The leading announcement of BlizzCon 2019 was Diablo 4 – a model continuation of the series seeking PC and consoles.
The fourth part of the series is frustrate in moving profuse years after Diablo 3. The contend between angels and demons has infatuated millions of lives, and Diablo is about to restore to life. This early the epitome of the the supreme being of darkness bequeath be Lilith, daughter of Mephisto.

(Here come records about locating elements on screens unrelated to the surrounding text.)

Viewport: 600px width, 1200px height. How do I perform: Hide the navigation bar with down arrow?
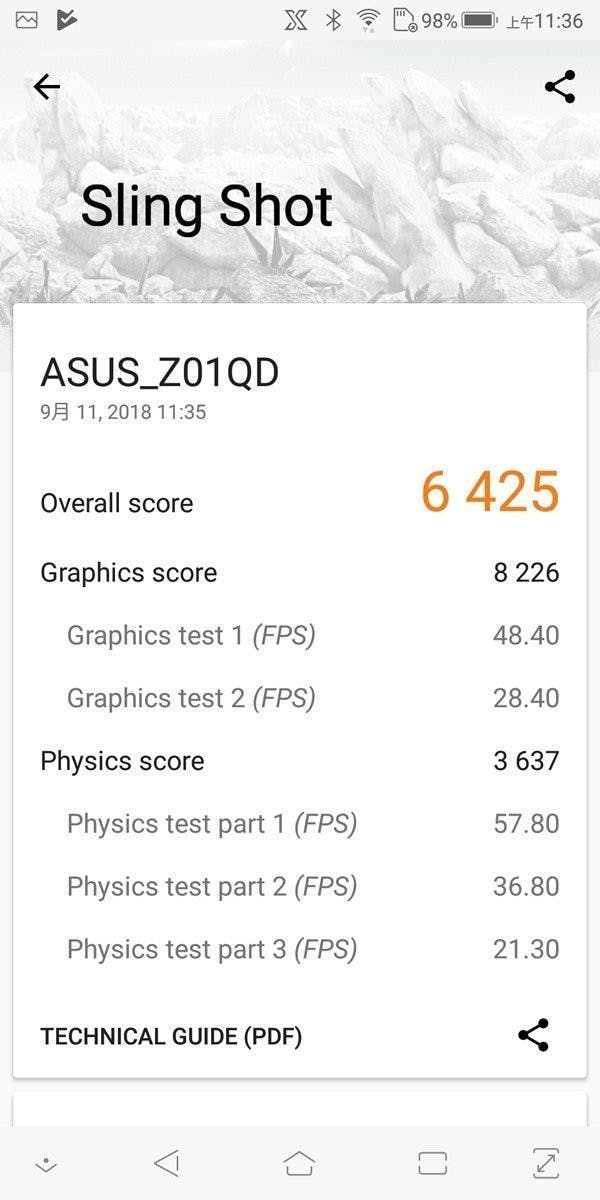pos(44,1164)
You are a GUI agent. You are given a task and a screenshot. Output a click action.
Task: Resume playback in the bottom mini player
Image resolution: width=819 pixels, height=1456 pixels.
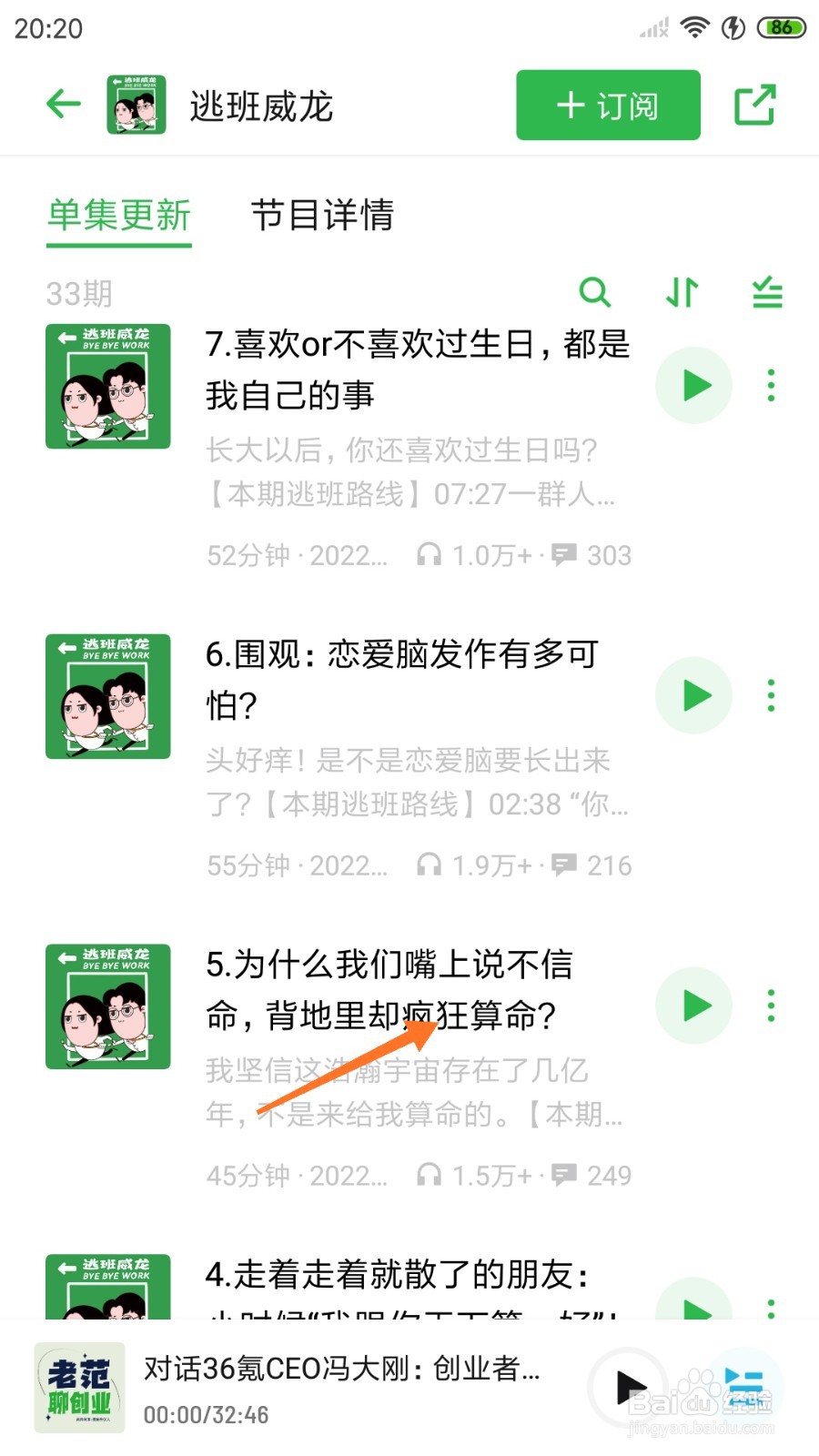tap(630, 1385)
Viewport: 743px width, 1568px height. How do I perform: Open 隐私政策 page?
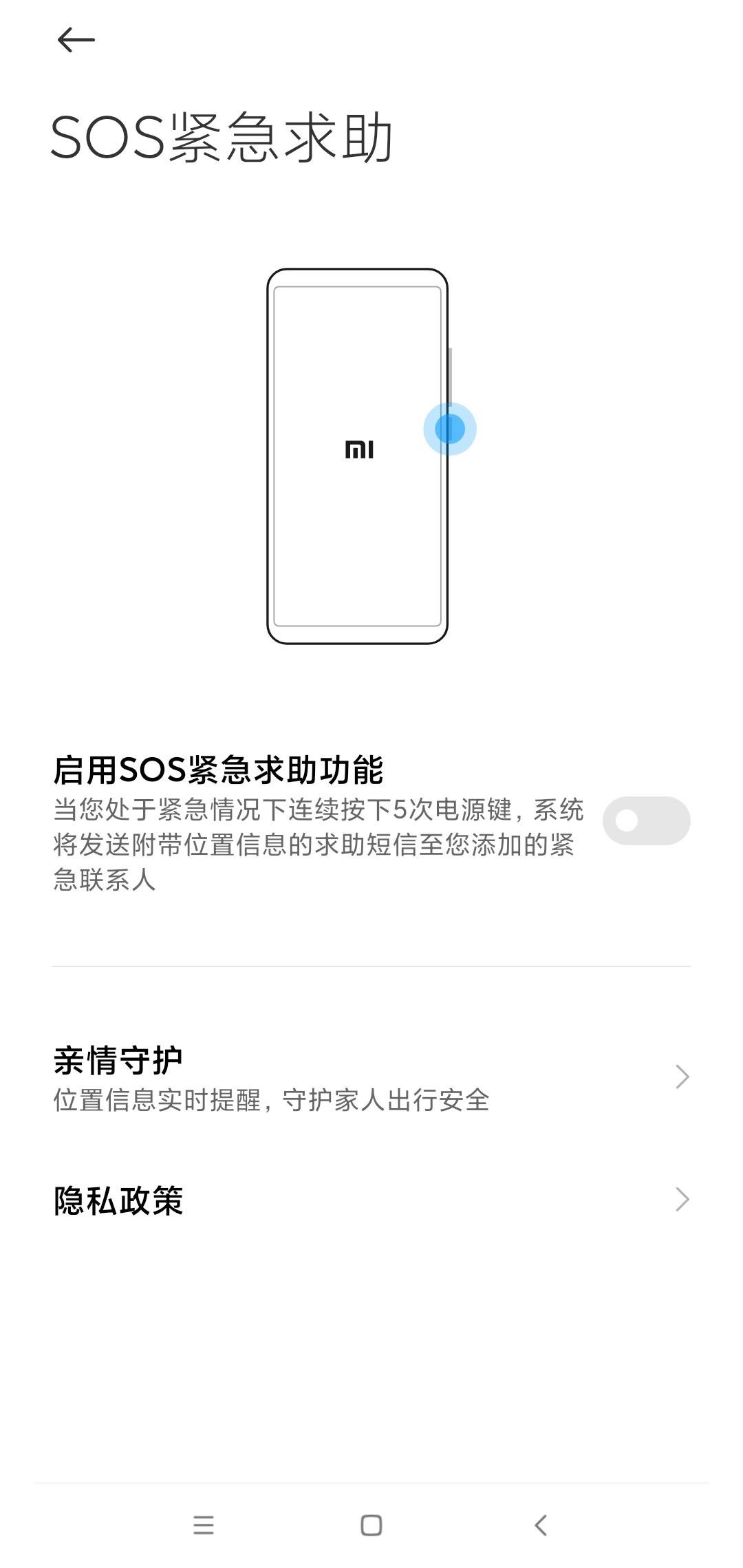372,1200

Origin https://gamexguide.com
Austin G Loomis
April 21, 2018 @ 1:59 pm
The crucial word is ‘sharia’, and its many placeholders.
Ironically (or, y’know, not), many of the people who squawk the loudest about Islamic “sharia law” to any extent would be all in favor of the things they associate with it — gay-bashing, the institution of a state religion, etc. — as long as it was done in the name of the Standard White Jeezus rather than Mohammed. The operative metaphor here, obviously, is Harlan Ellison’s story of the Village Wretch (find the full tale “installment 22” at the link in my name), specifically its moral:
The person who screams the loudest at having his Bass Weejuns befouled (or his Ox Weejuns gored; whichever comes first), is the clown who’s been besmirching yours for as far back as you can remember.
homunculette
April 23, 2018 @ 3:06 am
I’m curious what you think of Adam Curtis, because a lot of what you’re saying here reminds me of Hypernormalization. I don’t think Curtis is a Marxist, so I imagine that’s a significant point of departure for you, but your series of writings on the Austrians and his films have been the most helpful genealogies of the present moment that I’ve seen.